Yolen utilizes intertextuality extensively throughout the novel to further relate the story to the reader in a more sophisticated way. The main example of intertextuality in the novel is Yolen’s adaption of the fairytale “sleeping beauty” to Gemma’s Holocause experience. Yolen uses intertexuality to describe gemma’s unkown past, “A riddle wrapped in an enigma”, this is a direct quote from to Winston Churchhill encapsulating the mystry surrounding Gemma. As Becca embarks on her quest, she faces numerous obstacles hwoever through determination to overcome these obstacle, “whats past is prologue,” is a quote from the Shakespearean play “the tempest” underlining the indispensable significance for Becca to find out about Gemma’s past inorder to start hers.
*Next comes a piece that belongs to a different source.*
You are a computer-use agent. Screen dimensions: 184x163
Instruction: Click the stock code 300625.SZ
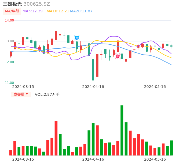(x=37, y=4)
Yolen alerts readers to themes, motifs and plots by creating significant symbolisms in the novel. The symbolism engages readers in a visual way through the use of repetitive motifs. It is significant that the princess in Gemma's story has red hair, for so do Gemma and Becca. The roses symbolize love, Family love, such as the love between Gemma and her family, is clearly established in the early chapters. Romantic love is explored through the developing relationship of Stan and Becca and the relationship between Gemma and Aron. The mist in Gemma's version of the fairy tale stands, in the first place, for the exhaust gas used to...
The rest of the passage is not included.